As we mentioned, count is an Enumerable. Enumerables are available to all Arrays, but operate a bit differently - they always enumerate; they move over elements in a collection one by one. count doesn't just ask an Array for information it already knows. It counts every element.

Because count goes through the work of enumerating over each element, we have some additional control over how it counts. We can do this by passing a block to count.

[1, 2, 3,].count do |element|
  # code in here runs every time count enumerates over an element
  # that element is available as the name we define inside the pipes above
end

A block in Ruby refers to code inside do...end or curly braces {}. We've seen them before with while loops. The code stored inside will run every time the block is called. In this case, the code will run for every element in the array count is called from. We can access the current element as whatever name we define inside the pipes after do. In this case, we used element, but we could choose whatever name we'd like.

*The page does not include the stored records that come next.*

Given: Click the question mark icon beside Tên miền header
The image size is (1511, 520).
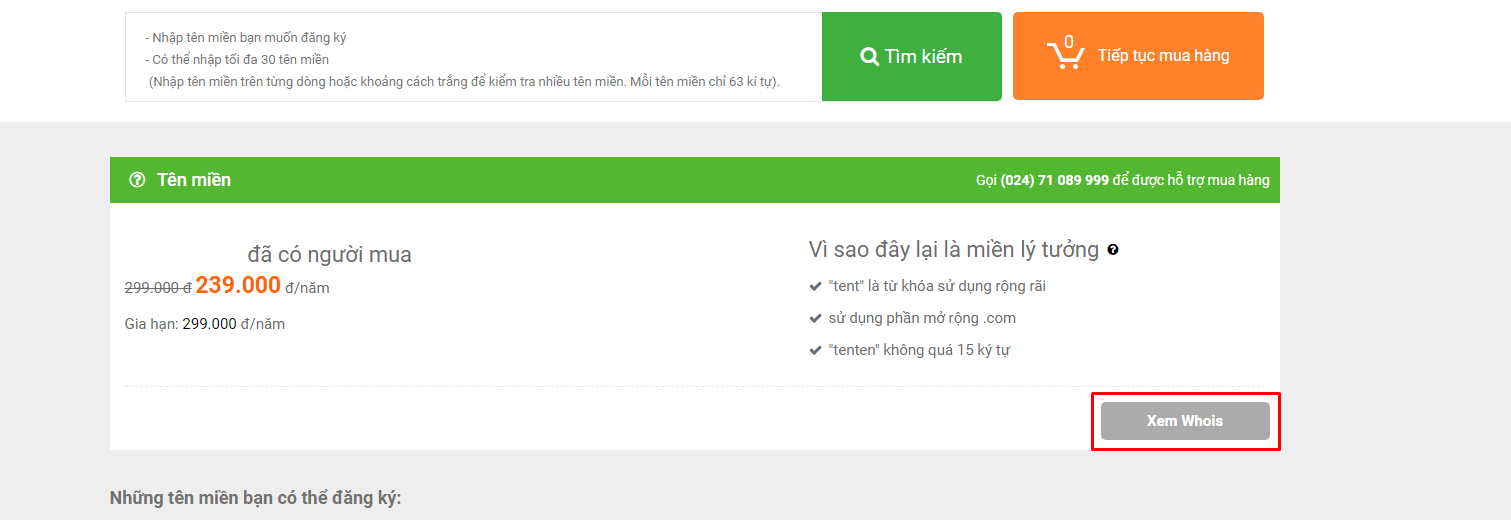Looking at the screenshot, I should 137,180.
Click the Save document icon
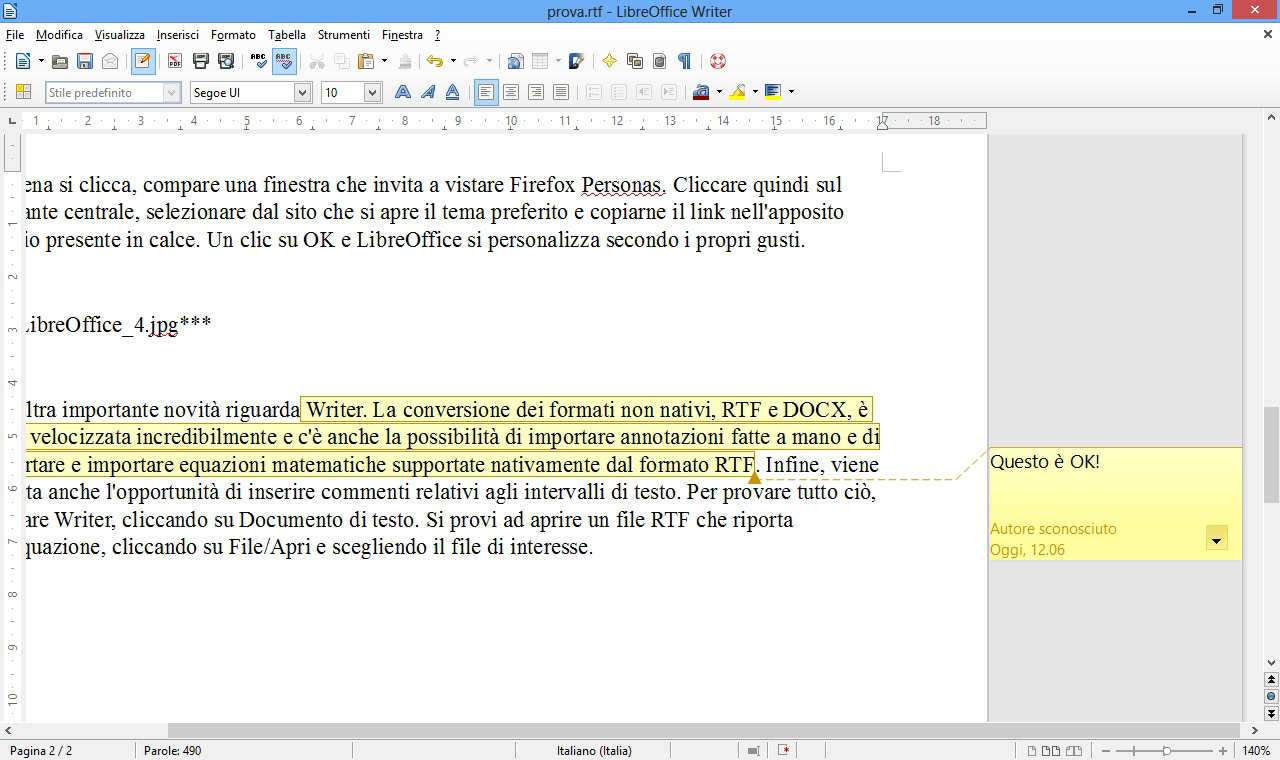Image resolution: width=1280 pixels, height=760 pixels. (x=85, y=61)
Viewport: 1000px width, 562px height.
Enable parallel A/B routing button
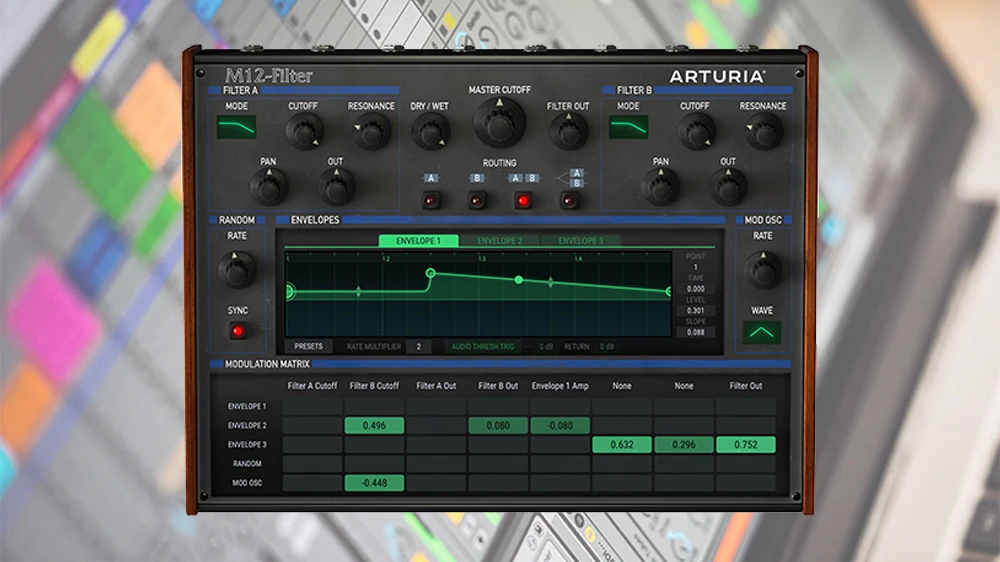(570, 200)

In the block, we include code that will determine whether or not to count the current element. For instance, in an array of integers, maybe we only want to count elements that are even:

[1, 2, 3, 4].count do |element|
  element.even?
end

count will count every time the block returns a truthy value. In the case above, count is checking if each element is even, going through the array elements like so:

1.even? # => false
2.even? # => true
3.even? # => false
4.even? # => true

Since two expressions evaluate to true, count returns 2 as the result.

Haven't We Seen This Before?

If you recall, we implemented code for counting even values in an earlier lesson. Back then, we used while loops and wrote something similar to the following:

total = 0
array = [1, 2, 3, 4]
index = 0

while index < array.length do
  if array[index].even?
    total += 1 # total is only incremented when the current array element is even
  end
  index += 1
end
total

count provides a streamlined way to accomplish this task. Let's consider another example. Imagine we had an array of numbers, and we only wanted to count those that are positive.

array = [0, 1, -9, 24, 5, -10]

Using a while loop, we could modify the conditional statement to check if each element is greater than zero.

...
if array[index] > 0
  total += 1 # only increments when teh current element is greater than zero
end
...

Using count and a block, we do the same:

array.count do |num|
  num > 0
end
 # => 3

If we wanted to use the curly brace syntax instead:

array.count { |num| num > 0 }
  # => 3

Both forms are valid, though Rubyists tend to use do..end for readability if there are multiple lines of code in the block.

Instructions

It's time to practice what we've learned. For this lab, your task is to implement two methods using count. Complete your work in lib/array_count.rb and run learn to check your code.

count_strings

The count_strings method takes in an array of different data types, enumerates over them and returns the total number of Strings present in the array. For example, if we had the following array:

array = [1, "hello", [], 5.01, "world", :name, { a: 1 }]

Passed into count_strings, we should get 2 in return.

count_strings(array)
 # => 2

count_empty_strings

The count_empty_strings method is a slight variation on the last method - it takes in an array of different data types and returns the total number of empty Strings present. For example, if we had the following array:

array = [ "", "Hello", 4, [], "", "" ]

Passed into count_empty_strings, we should get 3 in return.

count_empty_strings(array)
 # => 3

Conclusion

The count Enumerable is handy way to count things in a specific way. Unlike the length and size array methods, count enumerates over every element in a collection. Because it enumerates, we can use a block to customize what count considers worthy of counting.

We will soon see that all the Enumerables we learn about will use a block this way. They all have the ability to step through a collection. At every step, they yield some control to us via a block.